Reproduce every one of the entries below word for word, leaving out the pictures.

──────── Exercise input ────────

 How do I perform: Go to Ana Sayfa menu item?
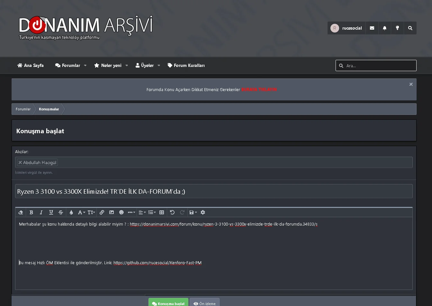30,65
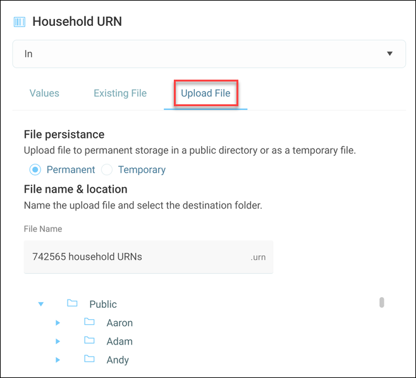Click the Adam folder icon
The image size is (416, 378).
coord(89,340)
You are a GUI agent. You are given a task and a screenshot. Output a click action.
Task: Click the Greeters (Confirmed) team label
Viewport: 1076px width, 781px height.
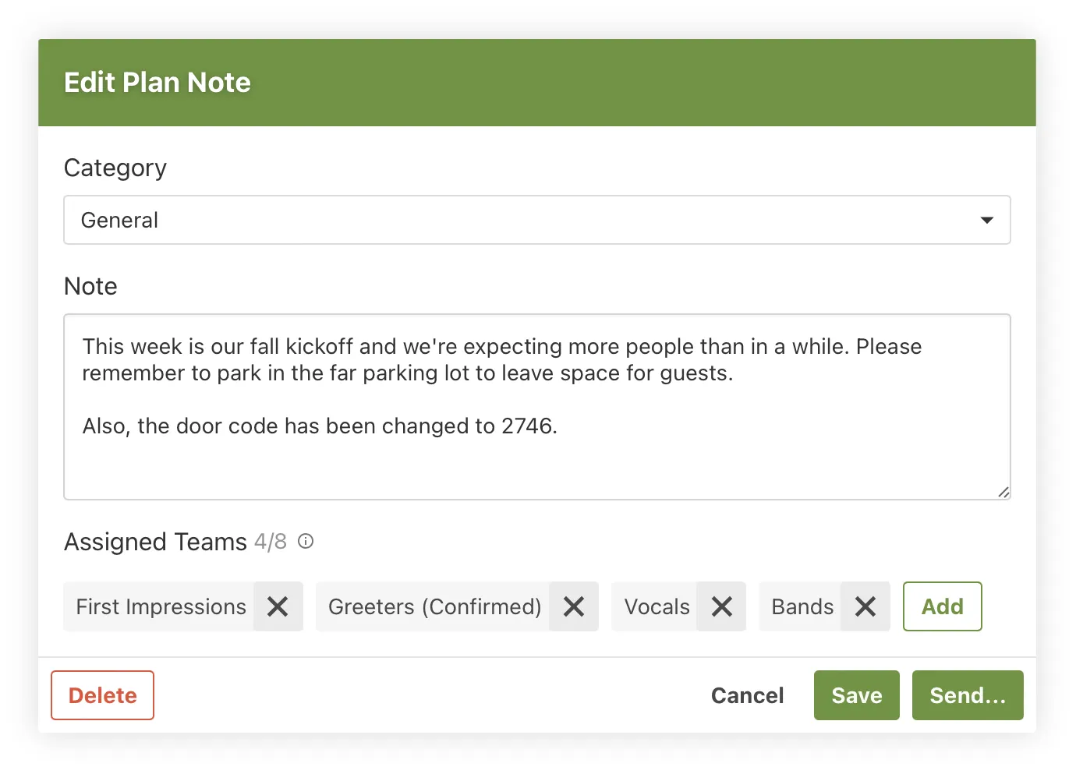tap(434, 606)
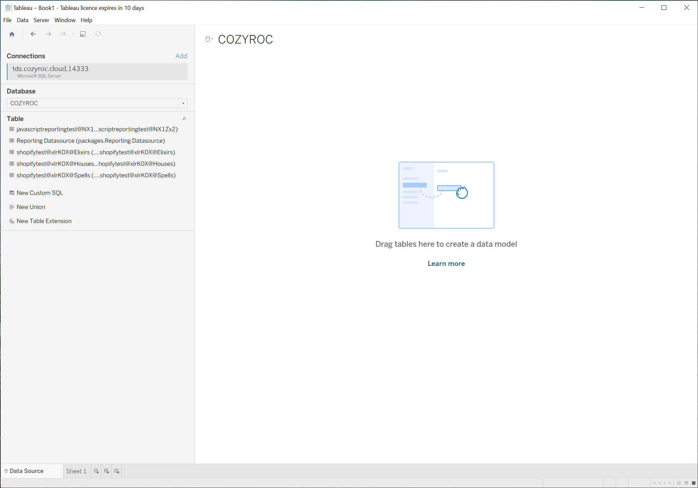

────────

# Response for this exercise
 How do I perform: Go to Ana Sayfa menu item?
30,65
Click the Adam folder icon
The image size is (416, 378).
coord(89,340)
You are a GUI agent. You are given a task and a screenshot. Output a click action.
Task: Click the Greeters (Confirmed) team label
Viewport: 1076px width, 781px height.
tap(434, 606)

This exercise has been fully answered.